The name ‘Goodramgate’ hails from Viking York, or Jorvik. First recorded in 1177, it was taken from the family name of ‘Guthrum’ or ‘Gutherun’. Originally, the hall’s entrance was via a courtyard off Goodramgate, flanked by two jettied double storey bays. The hall takes its name from the Wealden construction method of open halls that was common in Kent and the home counties at the time, but not so in York. The ‘U’ shaped footprint included no. 47, the Anglers Arms (now renamed the Snickeways Inn) and the properties are divided by a narrow passageway, which also gives access to the side entrance of the open hall behind. Likely to have been the home of a wealthy Merchant Adventurer, who may have seen this type of building in the south, together with a smaller version at no 1 Tanner Row, examples of Wealden construction are very rare in the north of England.

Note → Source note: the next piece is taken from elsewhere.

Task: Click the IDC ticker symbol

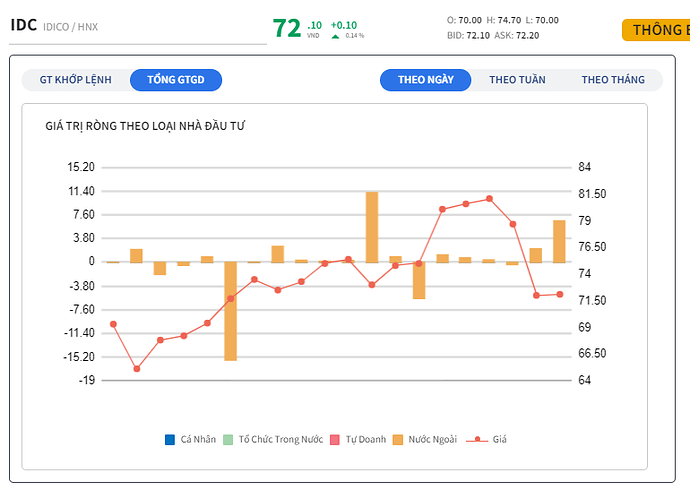Action: (23, 26)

Many alterations were made from the 16th century onwards, including the insertion of partitions, attic floors and chimney stacks. Whilst the open hall was divided horizontally at first floor level by a link through to the adjoining three-storey frontage. (see engraving)

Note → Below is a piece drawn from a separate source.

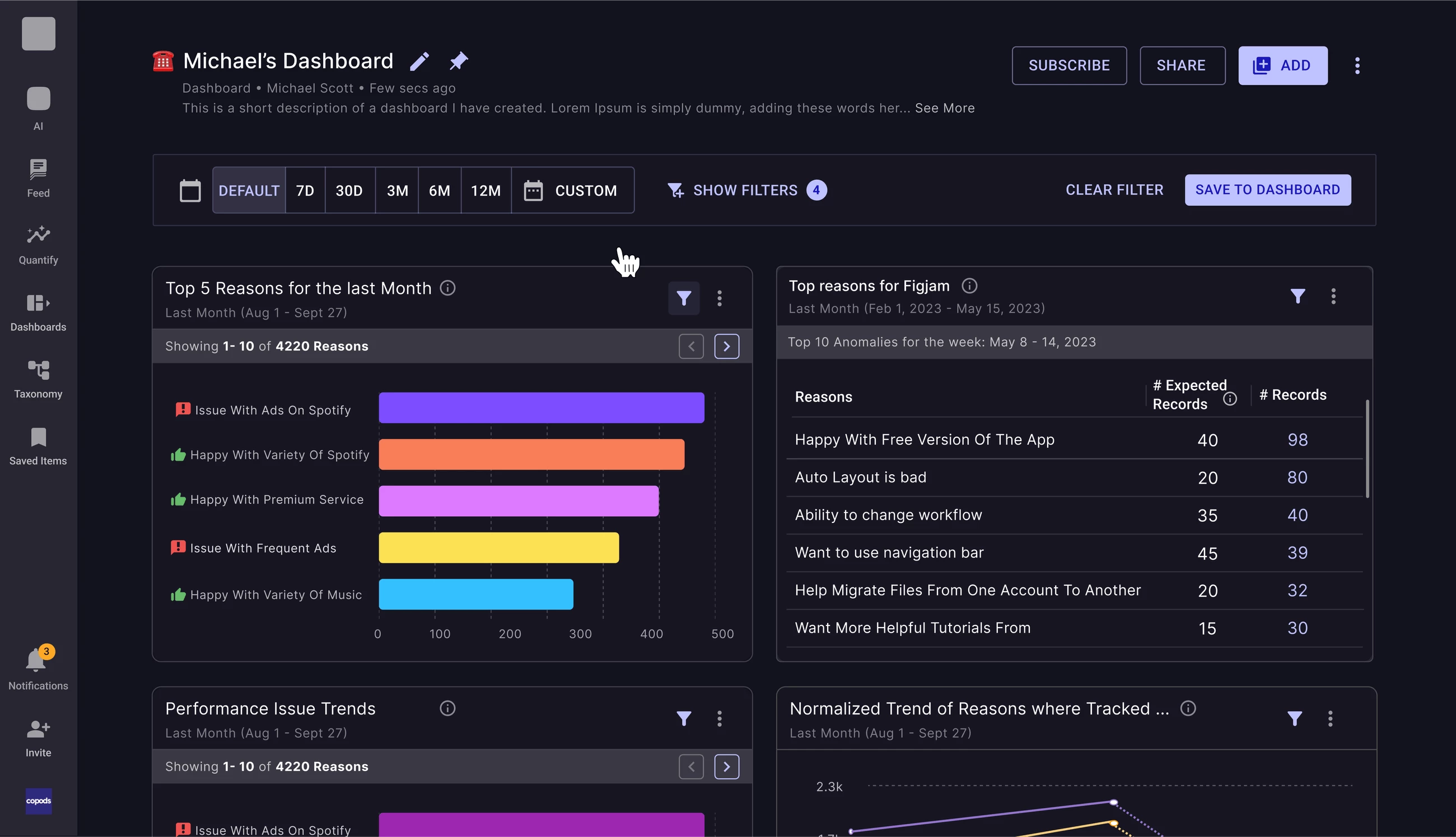The height and width of the screenshot is (837, 1456).
Task: Select the 30D date range option
Action: click(x=349, y=190)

Acquired by Cuthbert Morrell in 1931, restoration followed under the guidance of architect John Rutherford, a partner in Walter Brierley’s practice, that exposed the timber framing. New windows were inserted and many of the 16th century alterations reversed. At the rear there were no windows, which suggests the building backed onto another directly behind it.
Today, with the courtyard built over, the street view is a fine range of half-timbered buildings with curved downward bracing and significant jettying at first and second floor levels. In Tudor times the use of jettying was a popular and economic method of construction with several advantages.
Firstly, the joists for the upper floor, made longer than the floorplate below, would rest on the cross beams and only require simple pegging to hold them in place. This negated the need for time-consuming mortice and tenon joints, difficult to do in mature oak.
Secondly, it increased the floorplate of the upper rooms offering extra valuable space.
Thirdly, the overhangs provided pedestrians, not only with some degree of shelter from bad weather, but also protection from the contents of chamber pots being hurled from upper windows on to the street below.
Today, Wealden Hall, 49, 51 Goodramgate, is occupied by popular Chinese Laundry vintage clothing retailer.